Here is where I raise some questions beyond the normal things in the classroom, and suggest that you migh want to just pursue some topics in more depth than we ever could do in the classroom. You can get up to three additonal extra credit points by answering some of these questions. I will periodically add things to this list as I think of them, so come back often.
If I were teaching an algebra course, for example, someone might want to learn about famouse women mathematicians. But I am teaching Chemistry so my main interest is related to that although I am interested in topics and things from the other sciences.
These are the Extra, Extra Credit questions:
- Tell me something about Sir Humphrey Davy (a British Chemist) - this will be a gas for you
- Tell me all you can about the screen door (1887), the first antifungal antibiotic Nystatin (1954), the computer language COBOL (1959), the vacuum method of food preservation (1873), Liquid Paper correction fluid (1955-6), the dishwashing machine (1886), and a cheaper way to make concrete (1988-9)

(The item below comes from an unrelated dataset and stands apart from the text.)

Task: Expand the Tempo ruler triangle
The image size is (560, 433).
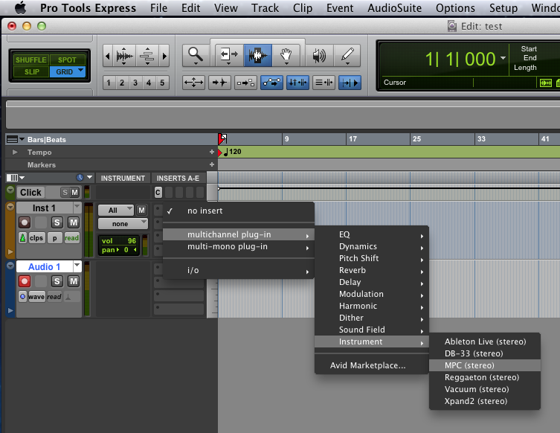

- What do you think about United States Patent 6,457,474?
- What is the ultimate thing that Newton, Rutherford and Darwin have in common? [It is not just that they are all dead although that is pretty "ultimate" and is related to the actual answer to this question.]
- Go to www.uspto.gov and research a patent on chemistry and tell me something about what it describes. Some inventors you might look at to help you are Billy D Vineyard, M Jerome Sabacky, William S Knowles, Gerald L Bachman, Jawed Asrar, Ferdinand B Zienty, and Hans Nufer.
- Go to www.uspto.gov, search the patents and look for "weinkauff" as an inventor and do all years. You should come up with six (6) patents for me. -- What are they?
- What one thing do bullet-proof vests, fire escapes, windshield wipers, and laser printers all have in common?
- Who was the first person to win two Nobel prizes?
- What do yogurt, beer, salami, and sauerkraut have in common?
- Who was Rosalind Franklin? Why am I asking you about her?
- Pick an element and tell me everything you can about it (but don't just cut and paste from somebody else's work.
When you wrtie up answers to these questions, I want you to show me some thought and some real work. DO NOT just copy information out of a source and/or off the internet. Tell me what you think about this. Prove to me that you deserve the extra credit.
WHO IS ONE OF YOUR FAVORITE SCIENTISTS?
One of my favorite scientists was Richard Feynman.
Richard Feynman (1918-1988) was a Nobel Prize winning physicist. He was involved in the Manhattan Project during the Second World War. He also taught for most of his career, and became known to many by his contributions to solving the space shuttle Challenger investigation. One of the notable things about Prof. Feynman was that he was able to relate Physics (and science in general) to all kinds of people of varying interests and backgrounds.
He was perhaps one of the world's greatest theoretical physicists and thrived on outrageous adventure. His eyebrow-raising behavior once shocked a Princeton dean's wife to exclaim: "Surely you're joking, Mr. Feynman!" (A statement which later became the title to one of his books.) Feynman was surely the only person in history to solve the mystery of liquid helium, to be commissioned to paint a naked female toreador, and to crack the uncrackable safes guarding the atomic bomb's most critical secrets. He traded ideas with Einstein and Bohr, discussed gambling odds with Nick the Greek, and accompanied a ballet - on the bongo drums. His life story is a combustible mixture of high intelligence, unlimited curiosity, eternal skepticism, and raging chutzpah.